Ryan Stadanlick has taken a long path to get where he is. The 22 year right-hander actually starred as a power-hitting outfielder at St. Joseph 's University. However, scouts saw a hole in his swing that would have kept him very low on draft boards, so he decided to dedicate himself to honing his live arm on the pitcher's mound entering his final year at school. Unfortunately, Stadanlick had some eligibility issues and was unable to show off his skills in his new role immediately before the draft. Luckily for the Orioles, Stadanlick's coach, Shawn Pender, used to work as a cross-checker in the Baltimore front office, so they felt they had a better read on him than other teams.
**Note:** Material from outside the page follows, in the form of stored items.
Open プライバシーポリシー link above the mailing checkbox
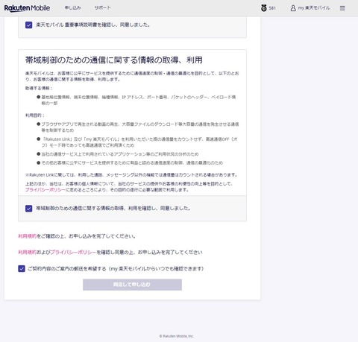The image size is (358, 342). click(x=73, y=253)
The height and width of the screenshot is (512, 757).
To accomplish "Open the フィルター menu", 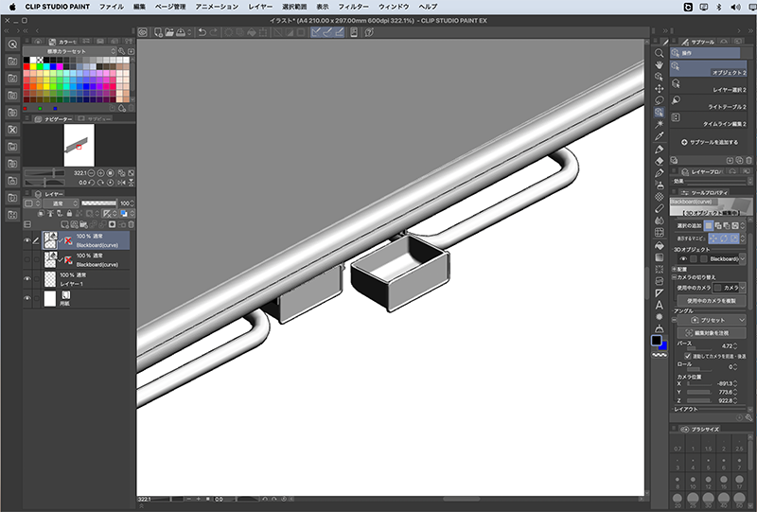I will [x=352, y=7].
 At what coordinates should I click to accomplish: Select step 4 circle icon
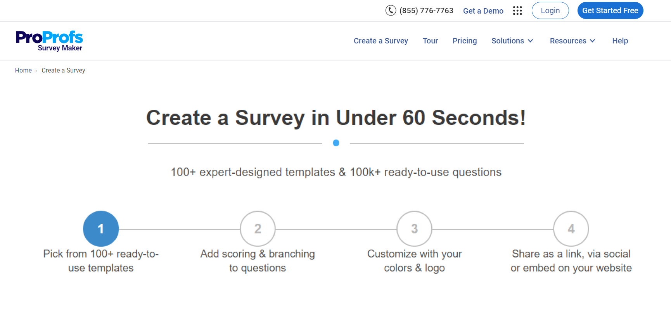(x=571, y=229)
They made him a 10th round selection in the 2005 draft and he signed quickly for $55,000.
DOB: 08/03/84 Height: 6-3 Weight: 210 B/T: R/R
Ryan Stadanlick's age 22 season:
As with most converted position players, Stadanlick has a power arsenal and little refinement. He sits in the 92-94 MPH range with his fastball, which has good downward movement. With 6 hit batsmen and 9 wild pitches in 24 innings pitched, however, it is obvious he doesn't always know where it is going. His slider sits around 80 MPH and, although it is still behind the fastball, Stadanlick has made strides adding depth to the pitch. Without a serviceable changeup, Stadanlick has been rendered ineffective against left-handers, who slugged .342/.458/.474 against him in a pitcher‘s league. He also had trouble pitching from the stretch, a problem that the organization feels with be less of a concern with more experience.
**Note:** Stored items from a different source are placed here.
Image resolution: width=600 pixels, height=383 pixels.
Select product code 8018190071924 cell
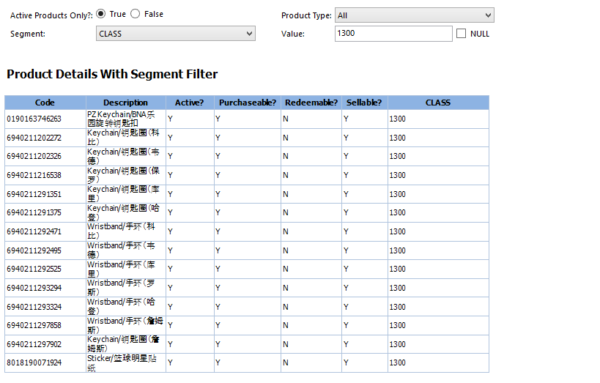(34, 362)
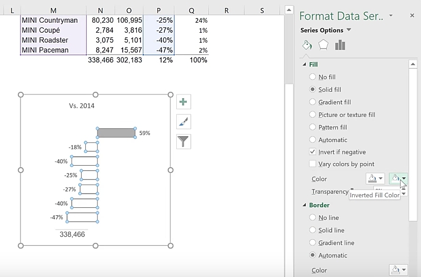Click the gray 59% bar in chart
Viewport: 421px width, 277px height.
[x=116, y=133]
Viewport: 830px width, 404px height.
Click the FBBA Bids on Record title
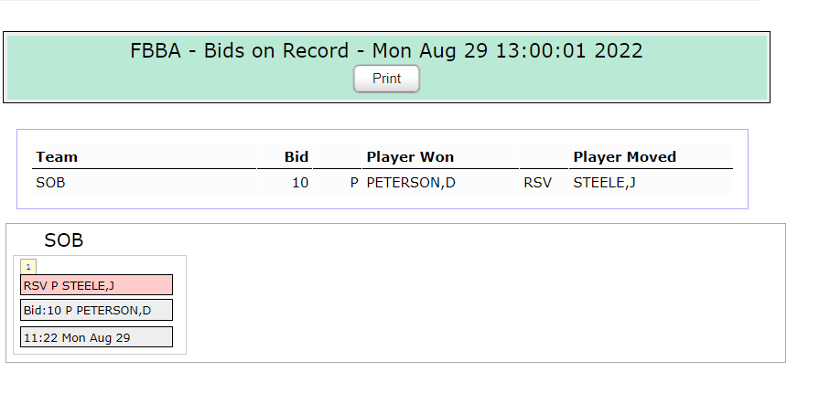386,51
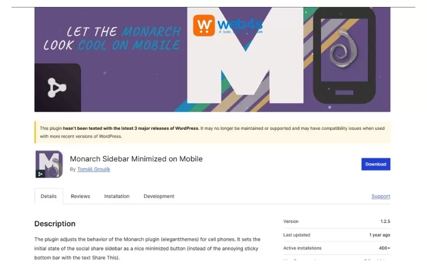The image size is (427, 267).
Task: Click the orange web4s logo icon
Action: pyautogui.click(x=204, y=25)
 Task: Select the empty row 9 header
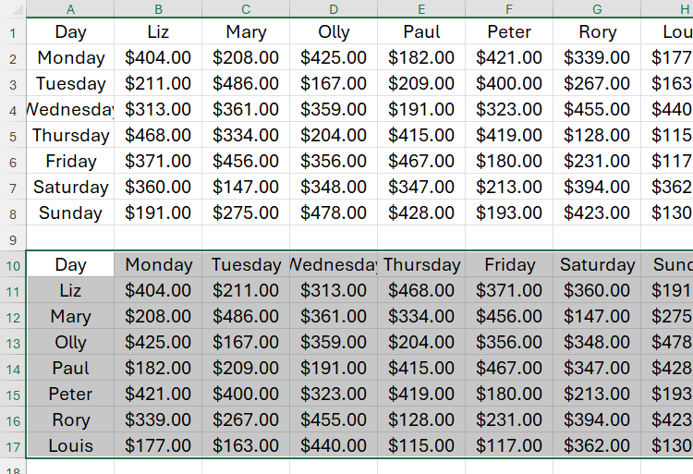(13, 238)
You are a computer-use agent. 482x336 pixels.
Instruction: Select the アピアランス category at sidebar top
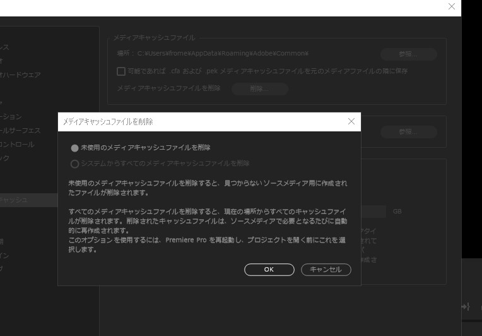[x=5, y=47]

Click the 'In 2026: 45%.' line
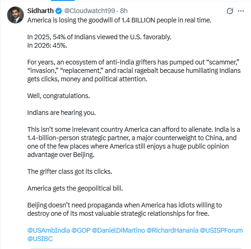coord(47,45)
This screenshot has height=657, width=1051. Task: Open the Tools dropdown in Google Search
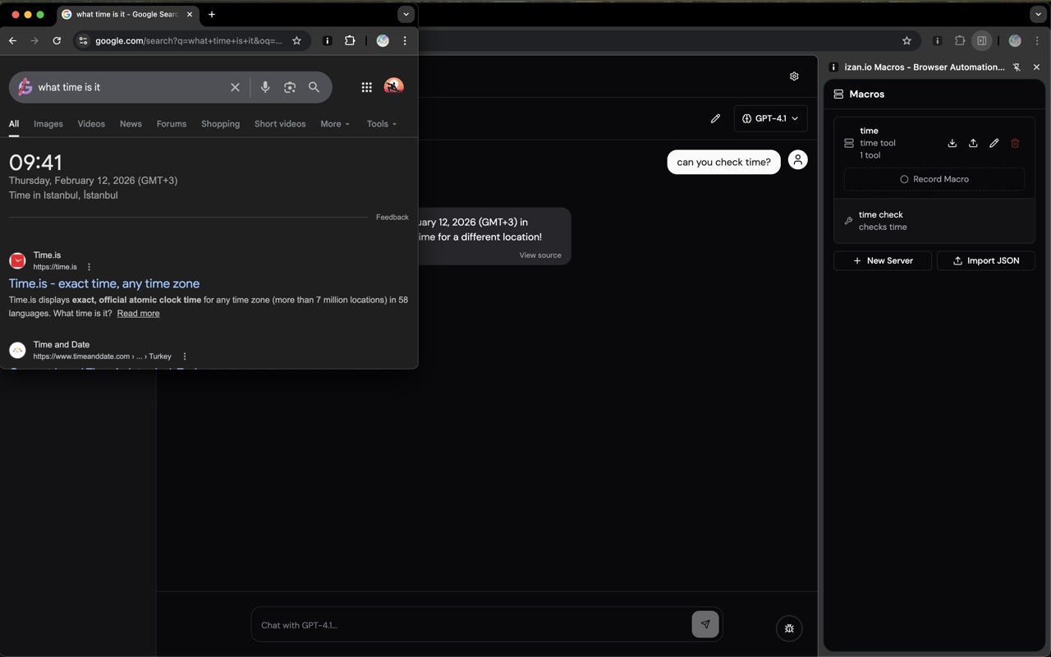coord(380,123)
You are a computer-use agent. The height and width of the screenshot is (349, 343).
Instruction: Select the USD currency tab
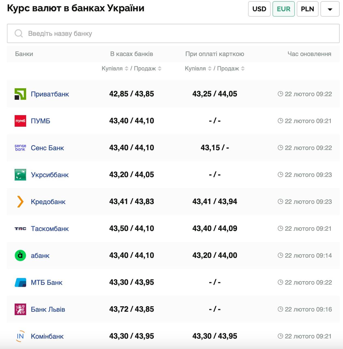click(259, 9)
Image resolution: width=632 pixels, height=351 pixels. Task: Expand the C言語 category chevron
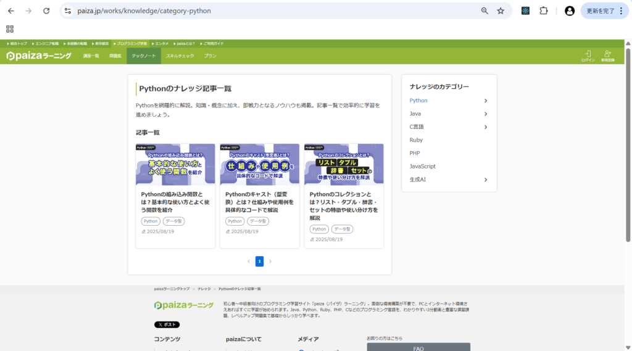[x=486, y=127]
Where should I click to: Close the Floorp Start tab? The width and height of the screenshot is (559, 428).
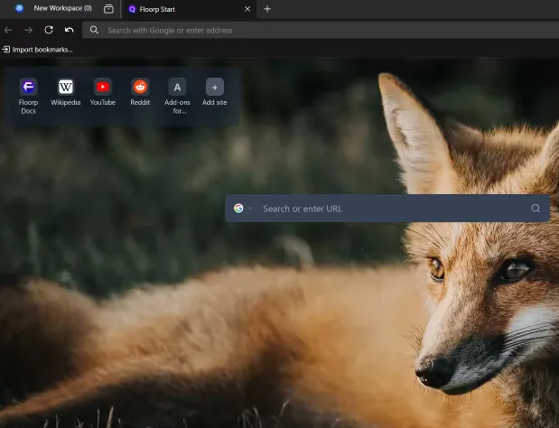coord(247,9)
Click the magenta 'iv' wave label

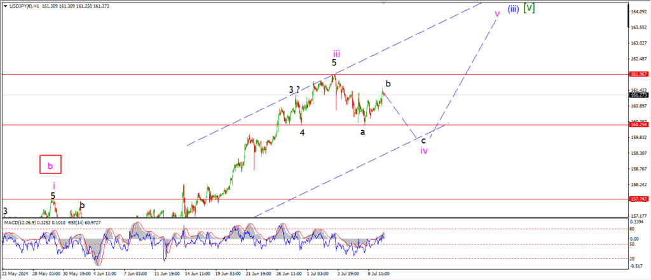[423, 150]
Stadanlick is also a very good athlete, as evidenced by the fact that he led his college team in home runs and stolen bases his sophomore year. This should allow him to field his position well and repeat his delivery more easily.
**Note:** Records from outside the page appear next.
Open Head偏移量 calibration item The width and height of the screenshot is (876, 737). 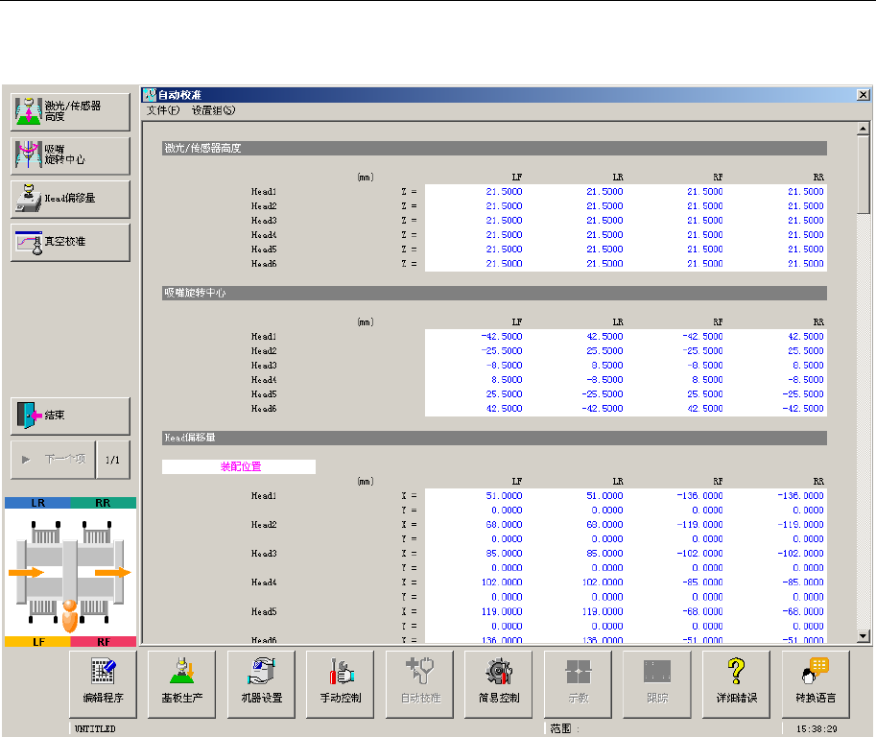70,199
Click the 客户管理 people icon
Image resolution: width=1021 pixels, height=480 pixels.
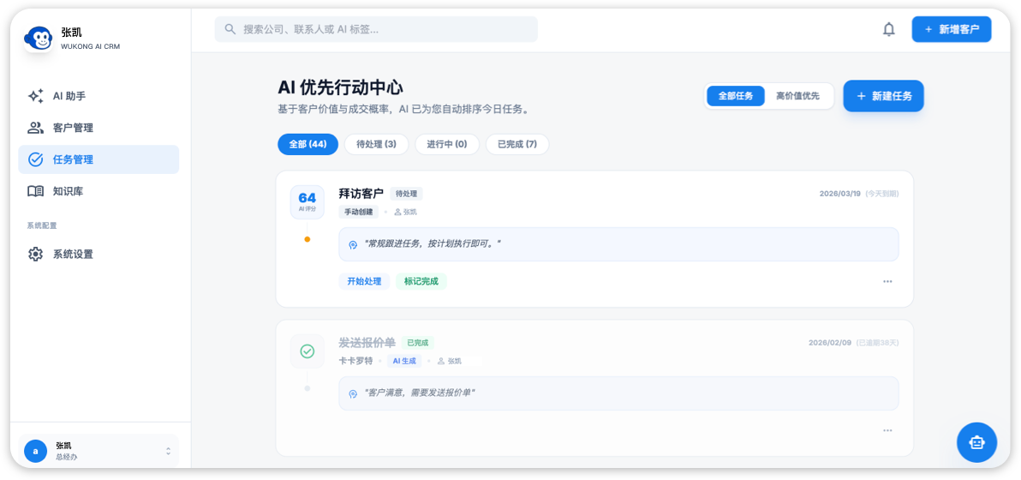35,128
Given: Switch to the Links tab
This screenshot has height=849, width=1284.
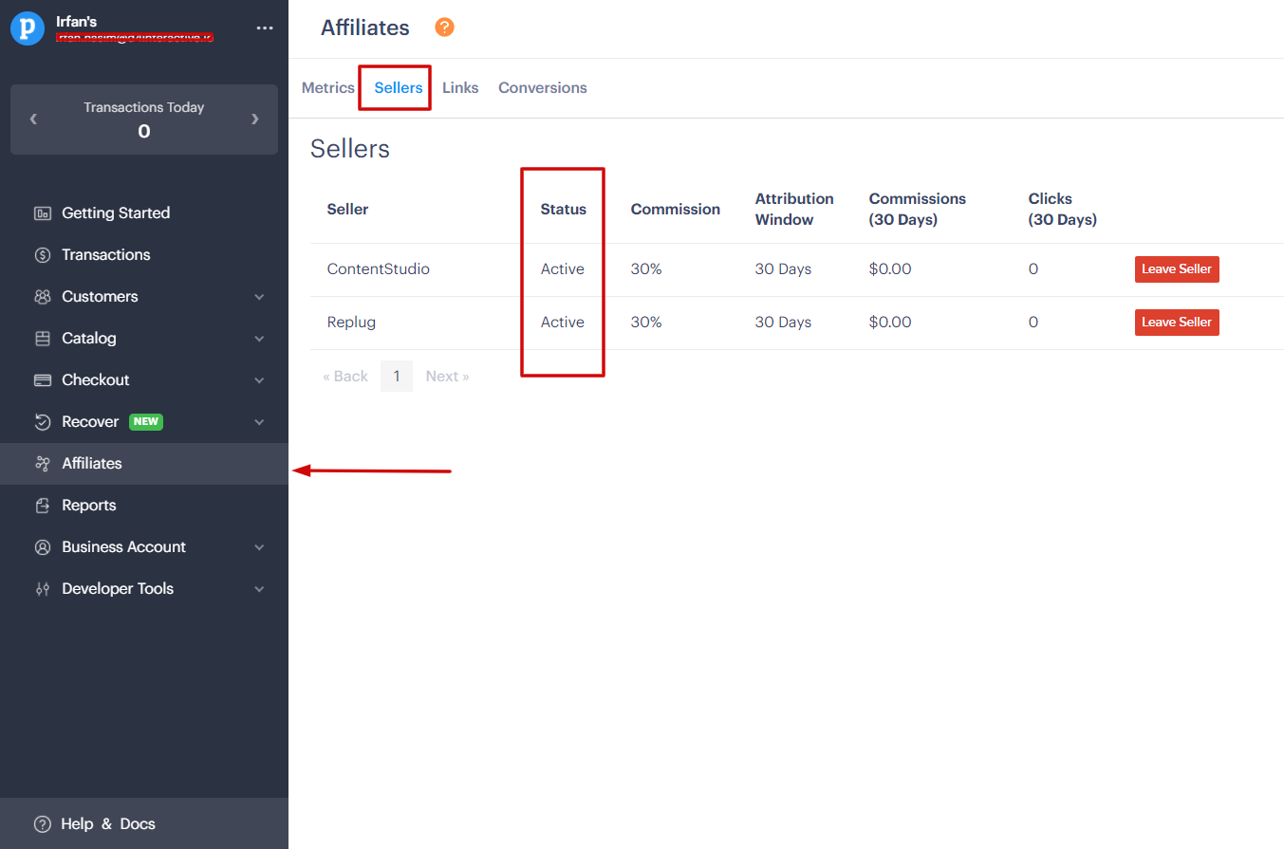Looking at the screenshot, I should (x=460, y=88).
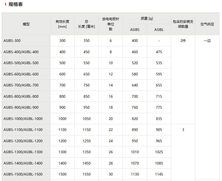Click the 2件 mounting bracket cell
222x181 pixels.
coord(183,41)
With the potential for two plus pitches and a pitbull demeanor on the mound, Stadanlick is destined for bullpen work. However, he has a much higher ceiling than most other 22 year old relievers that have yet to make their full season debut. His pitches are raw, certainly, but Stadanlick also has very little wear and tear on his arm. Plus, his athleticism should go a long way towards helping him stay healthy. In short, Stadanlick has a wide gap between what he is and what he could be, but he has a lot of factors in his favor to allow him to get there. He will begin next season in Delmarva's bullpen. While it may be until his mid-20's before Stadanlick is seen as a viable candidate for the major league bullpen, the Orioles are confident that he has the tools to succeed.